------ AVAILABLE DATA ------

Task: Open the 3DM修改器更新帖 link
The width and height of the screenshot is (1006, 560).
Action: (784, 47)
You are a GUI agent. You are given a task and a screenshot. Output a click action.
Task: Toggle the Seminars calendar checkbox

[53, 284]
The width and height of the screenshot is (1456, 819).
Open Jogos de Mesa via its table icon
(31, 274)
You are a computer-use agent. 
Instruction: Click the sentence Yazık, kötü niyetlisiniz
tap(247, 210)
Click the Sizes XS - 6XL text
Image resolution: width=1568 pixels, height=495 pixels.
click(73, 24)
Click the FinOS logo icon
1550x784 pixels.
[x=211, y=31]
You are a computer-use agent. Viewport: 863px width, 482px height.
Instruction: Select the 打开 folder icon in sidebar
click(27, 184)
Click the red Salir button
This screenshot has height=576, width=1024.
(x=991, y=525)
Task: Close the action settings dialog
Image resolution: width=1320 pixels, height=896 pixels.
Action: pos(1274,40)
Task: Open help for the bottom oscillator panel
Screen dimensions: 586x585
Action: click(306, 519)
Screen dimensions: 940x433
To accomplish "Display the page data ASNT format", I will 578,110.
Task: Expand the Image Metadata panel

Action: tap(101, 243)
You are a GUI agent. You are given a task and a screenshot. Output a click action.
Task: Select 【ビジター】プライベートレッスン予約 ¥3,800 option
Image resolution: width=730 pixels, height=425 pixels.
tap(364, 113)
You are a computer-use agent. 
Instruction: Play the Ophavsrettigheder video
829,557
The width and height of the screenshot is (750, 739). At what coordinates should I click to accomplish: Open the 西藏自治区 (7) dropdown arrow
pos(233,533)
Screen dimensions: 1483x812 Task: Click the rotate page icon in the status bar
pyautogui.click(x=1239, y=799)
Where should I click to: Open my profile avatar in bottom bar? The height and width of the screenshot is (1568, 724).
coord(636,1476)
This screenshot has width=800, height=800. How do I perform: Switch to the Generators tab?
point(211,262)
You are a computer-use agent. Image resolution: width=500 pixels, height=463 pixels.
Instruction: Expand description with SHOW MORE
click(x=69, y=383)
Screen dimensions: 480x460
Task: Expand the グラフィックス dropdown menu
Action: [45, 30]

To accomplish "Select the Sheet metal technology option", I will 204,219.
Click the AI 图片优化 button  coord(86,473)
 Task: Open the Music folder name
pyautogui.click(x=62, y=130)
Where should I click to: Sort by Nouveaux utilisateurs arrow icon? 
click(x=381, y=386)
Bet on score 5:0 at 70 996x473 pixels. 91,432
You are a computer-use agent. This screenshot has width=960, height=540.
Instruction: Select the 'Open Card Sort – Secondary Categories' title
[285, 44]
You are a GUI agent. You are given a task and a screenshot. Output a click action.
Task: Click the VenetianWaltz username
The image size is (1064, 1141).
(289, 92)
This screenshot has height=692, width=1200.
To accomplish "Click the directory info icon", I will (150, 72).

------

• _REQUIRED ACTION_
Write out all of the records exactly as they stand above.

• _EXERCISE RESPONSE_
Task: Open the 3DM修改器更新帖 link
The width and height of the screenshot is (1006, 560).
Action: (784, 47)
You are a GUI agent. You are given a task and a screenshot. Output a click action.
Task: Toggle the Seminars calendar checkbox

[53, 284]
The width and height of the screenshot is (1456, 819).
Open Jogos de Mesa via its table icon
(31, 274)
You are a computer-use agent. 
Instruction: Click the sentence Yazık, kötü niyetlisiniz
tap(247, 210)
Click the Sizes XS - 6XL text
Image resolution: width=1568 pixels, height=495 pixels.
click(73, 24)
Click the FinOS logo icon
1550x784 pixels.
[x=211, y=31]
You are a computer-use agent. Viewport: 863px width, 482px height.
Instruction: Select the 打开 folder icon in sidebar
click(27, 184)
Click the red Salir button
This screenshot has height=576, width=1024.
(x=991, y=525)
Task: Close the action settings dialog
Image resolution: width=1320 pixels, height=896 pixels.
Action: pos(1274,40)
Task: Open help for the bottom oscillator panel
Screen dimensions: 586x585
Action: click(306, 519)
Screen dimensions: 940x433
To accomplish "Display the page data ASNT format", I will 578,110.
Task: Expand the Image Metadata panel

Action: tap(101, 243)
You are a GUI agent. You are given a task and a screenshot. Output a click action.
Task: Select 【ビジター】プライベートレッスン予約 ¥3,800 option
Image resolution: width=730 pixels, height=425 pixels.
tap(364, 113)
You are a computer-use agent. 
Instruction: Play the Ophavsrettigheder video
829,557
The width and height of the screenshot is (750, 739). At what coordinates should I click to accomplish: Open the 西藏自治区 (7) dropdown arrow
pos(233,533)
Screen dimensions: 1483x812 Task: Click the rotate page icon in the status bar
pyautogui.click(x=1239, y=799)
Where should I click to: Open my profile avatar in bottom bar? The height and width of the screenshot is (1568, 724).
coord(636,1476)
This screenshot has width=800, height=800. How do I perform: Switch to the Generators tab?
point(211,262)
You are a computer-use agent. Image resolution: width=500 pixels, height=463 pixels.
Instruction: Expand description with SHOW MORE
click(x=69, y=383)
Screen dimensions: 480x460
Task: Expand the グラフィックス dropdown menu
Action: [45, 30]

To accomplish "Select the Sheet metal technology option", I will 204,219.
Click the AI 图片优化 button  coord(86,473)
 Task: Open the Music folder name
pyautogui.click(x=62, y=130)
Where should I click to: Sort by Nouveaux utilisateurs arrow icon? 
click(x=381, y=386)
Bet on score 5:0 at 70 996x473 pixels. 91,432
You are a computer-use agent. This screenshot has width=960, height=540.
Instruction: Select the 'Open Card Sort – Secondary Categories' title
[285, 44]
You are a GUI agent. You are given a task and a screenshot. Output a click action.
Task: Click the VenetianWaltz username
The image size is (1064, 1141).
(289, 92)
This screenshot has height=692, width=1200.
To accomplish "Click the directory info icon", I will (150, 72).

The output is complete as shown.